##### MATERIAL PROVIDED

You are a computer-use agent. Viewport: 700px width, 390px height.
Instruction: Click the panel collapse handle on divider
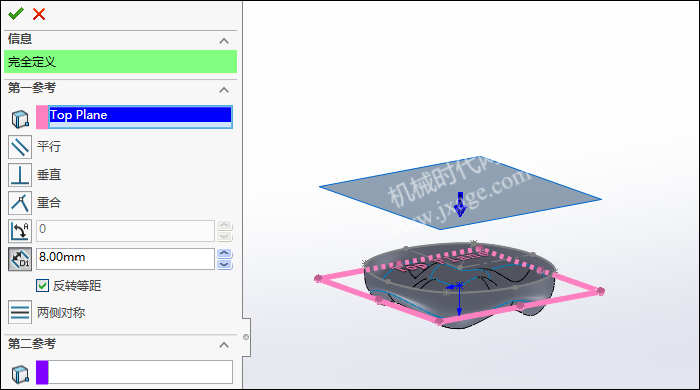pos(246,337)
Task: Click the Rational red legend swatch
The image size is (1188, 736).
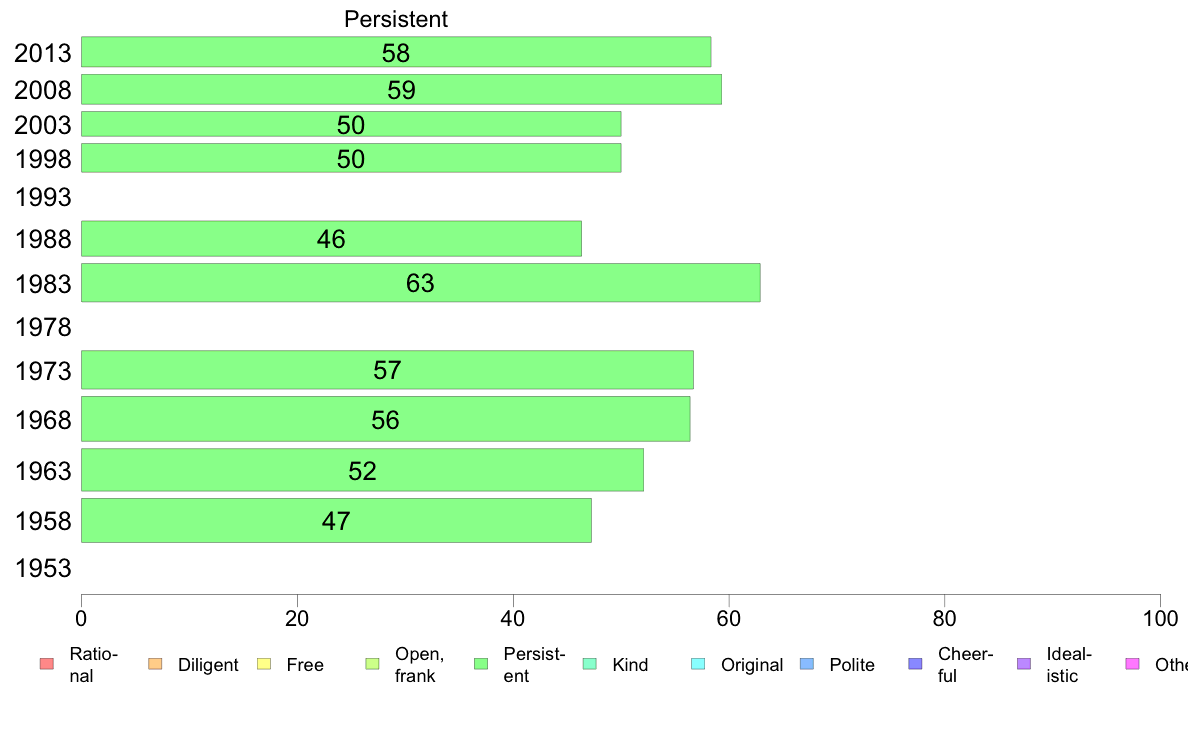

##########
##### MATERIAL PROVIDED

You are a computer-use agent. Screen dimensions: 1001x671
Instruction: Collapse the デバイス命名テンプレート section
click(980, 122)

##########
##### MATERIAL PROVIDED

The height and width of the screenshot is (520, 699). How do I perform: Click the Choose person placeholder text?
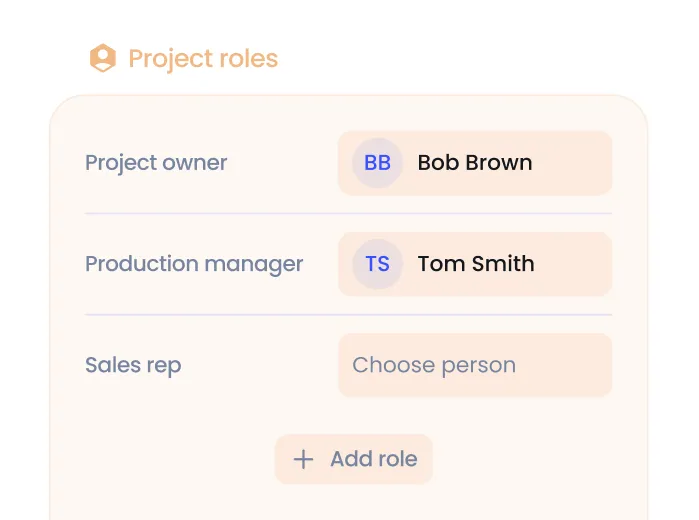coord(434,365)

##########

• EXERCISE DIRECTIONS
Convert the items from the line containing "Task: Click the Rational red legend swatch" to the line containing "The image size is (1188, 736)." into a numbered list, omitting any blank lines.

• EXERCISE SOLUTION
1. Task: Click the Rational red legend swatch
2. The image size is (1188, 736).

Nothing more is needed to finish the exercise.